Lamar Media Corp., a Delaware corporation (the “Company”), the Subsidiary Borrower that may be or may become a party thereto (the “Subsidiary Borrower” and together with the Company, the “Borrowers”) and certain of its subsidiaries (collectively, the “Existing Subsidiary Guarantors” and, together with the Borrowers, the “Securing Parties”) are parties to a Credit Agreement dated April 28, 2010 (as amended and restated as of February 9, 2012, as further amended prior to the date hereof and as the same may be further amended, supplemented or otherwise modified from time to time, the “Credit Agreement”), providing, subject to the terms and conditions thereof, for extensions of credit (by means of loans and letters of credit) to be made by the Lenders therein (collectively, together with any entity that becomes a “Lender” party to the Credit Agreement after the date hereof as provided therein, the “Lenders” and, together with Administrative Agent and any successors or assigns of any of the foregoing, the “Secured Parties”) to the Company in an aggregate principal or face amount not exceeding $1,225,000,000 (which, in the circumstances contemplated by Section 2.01(c) thereof, may be increased to $1,725,000,000 and made available to the Company and the Subsidiary Borrower). In addition, the Borrowers may from time to time be obligated to one or more of the Lenders under the Credit Agreement in respect of Swap Agreements under and as defined in the Credit Agreement (collectively, the “Swap Agreements”).
In connection with the Credit Agreement, the Borrowers, the Existing Subsidiary Guarantors and the Administrative Agent are parties to the Pledge Agreement dated April 28, 2010 (the “Pledge Agreement”) pursuant to which the Securing Parties have, inter alia, granted a security interest in the Collateral (as defined in the Pledge Agreement) as collateral security for the Secured Obligations (as so defined). Terms defined in the Pledge Agreement are used herein as defined therein.

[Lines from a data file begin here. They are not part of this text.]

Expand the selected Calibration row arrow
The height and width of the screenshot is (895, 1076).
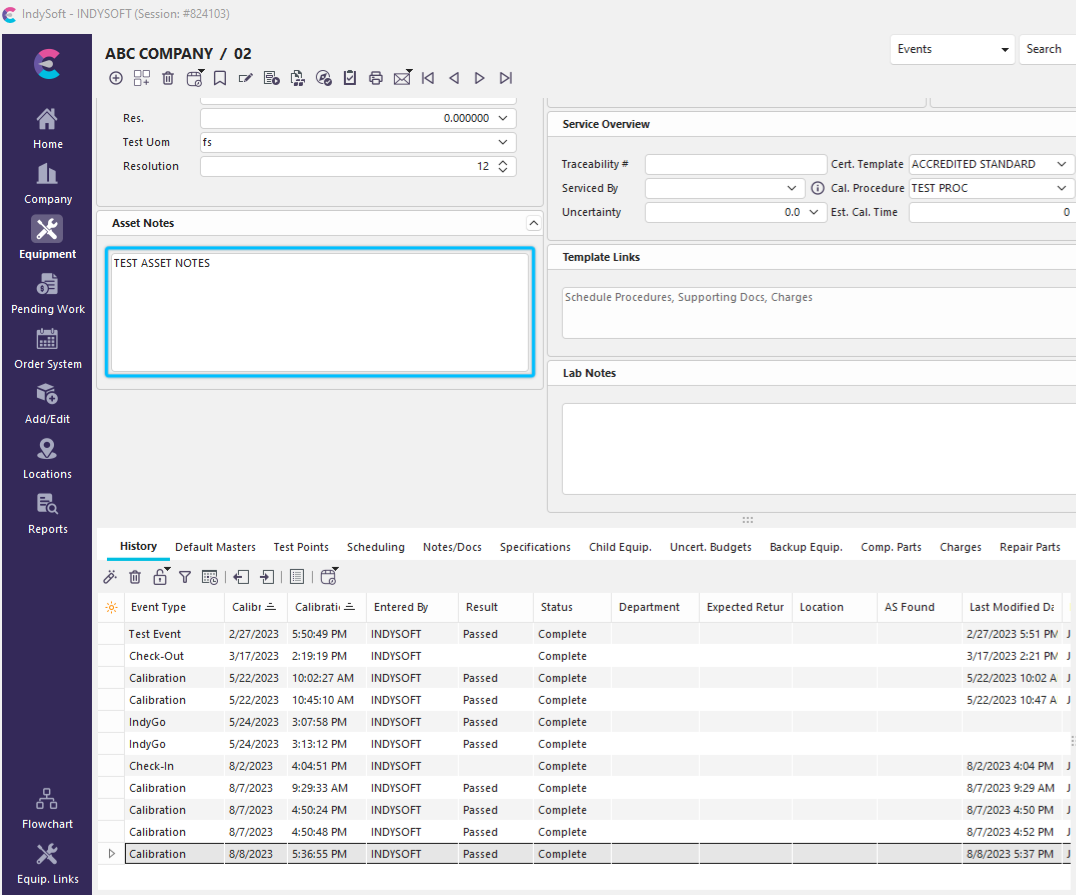[111, 854]
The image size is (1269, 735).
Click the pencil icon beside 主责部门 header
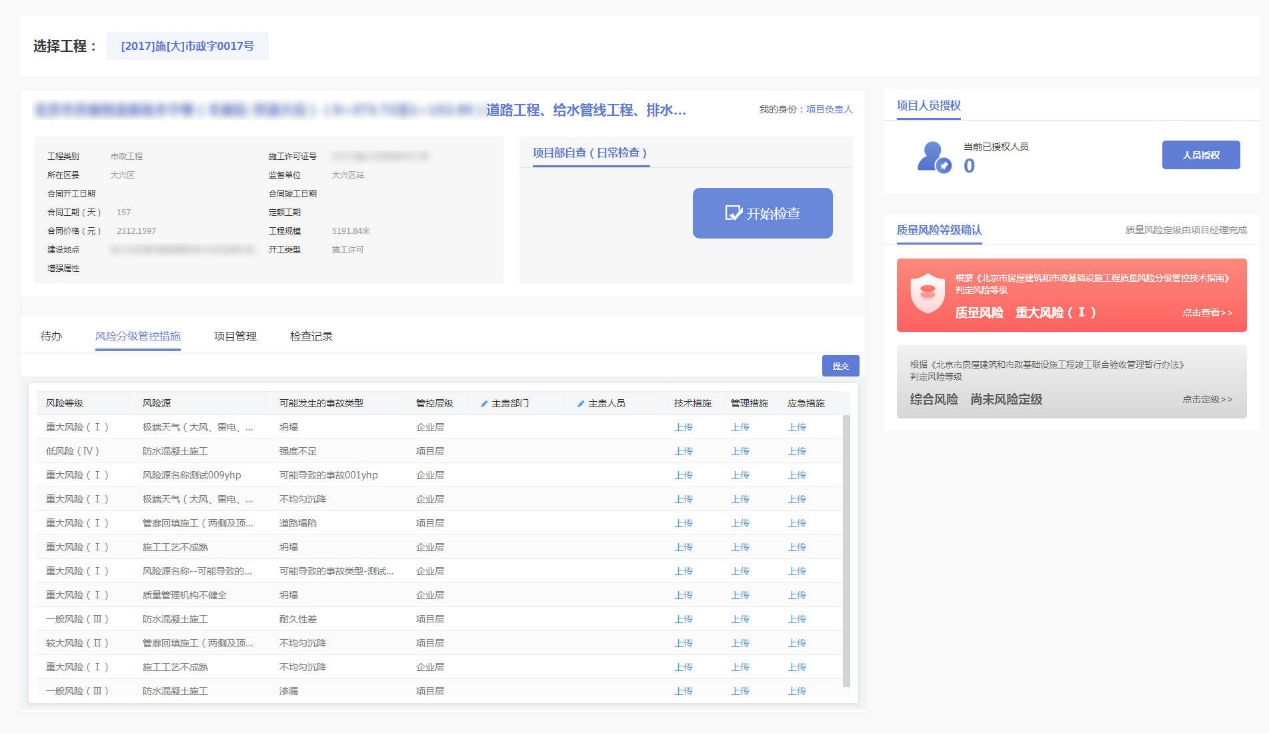coord(484,404)
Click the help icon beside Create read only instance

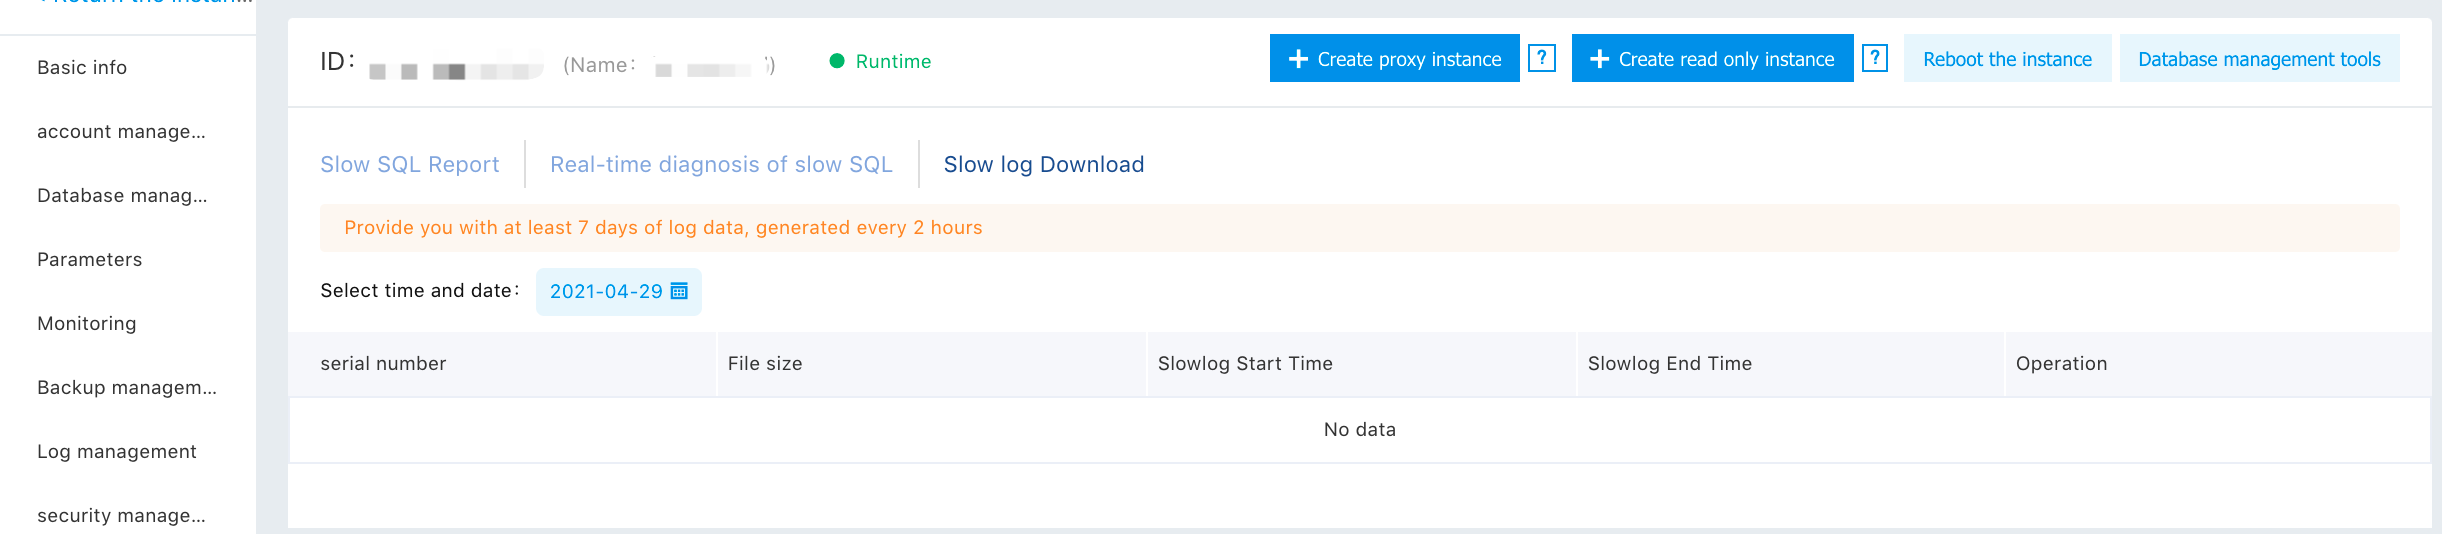[x=1875, y=58]
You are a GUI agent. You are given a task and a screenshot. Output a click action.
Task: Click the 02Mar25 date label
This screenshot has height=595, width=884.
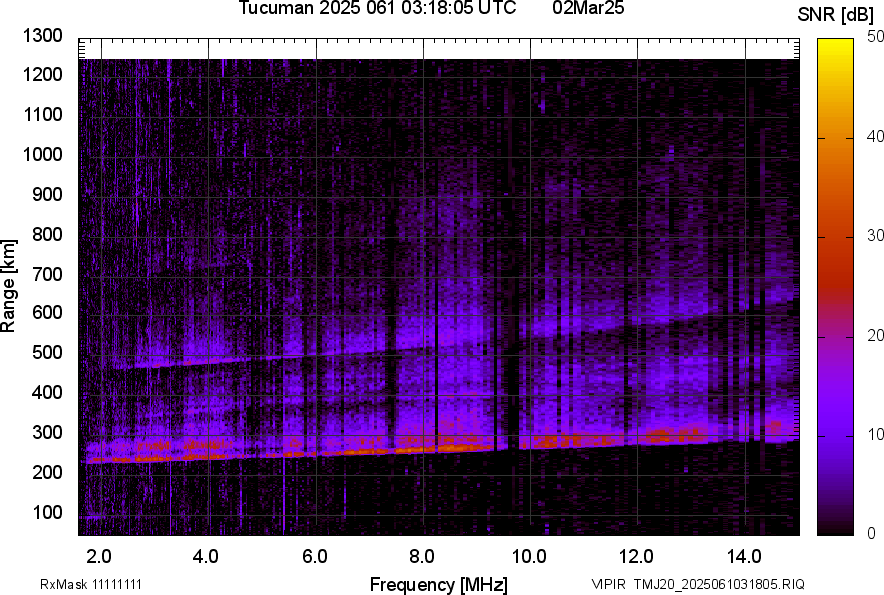tap(596, 9)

To induce the Secured Parties to enter into the Credit Agreement, and to extend credit thereunder and to extend credit to the Borrower under Swap Agreements, and for other good and valuable consideration the receipt and sufficiency of which are hereby acknowledged, the Additional Subsidiary Guarantor has agreed to become a party to the Credit Agreement and the Pledge Agreement as a “Subsidiary Guarantor” thereunder, and to pledge and grant a security interest in the Collateral (as defined in the Pledge Agreement).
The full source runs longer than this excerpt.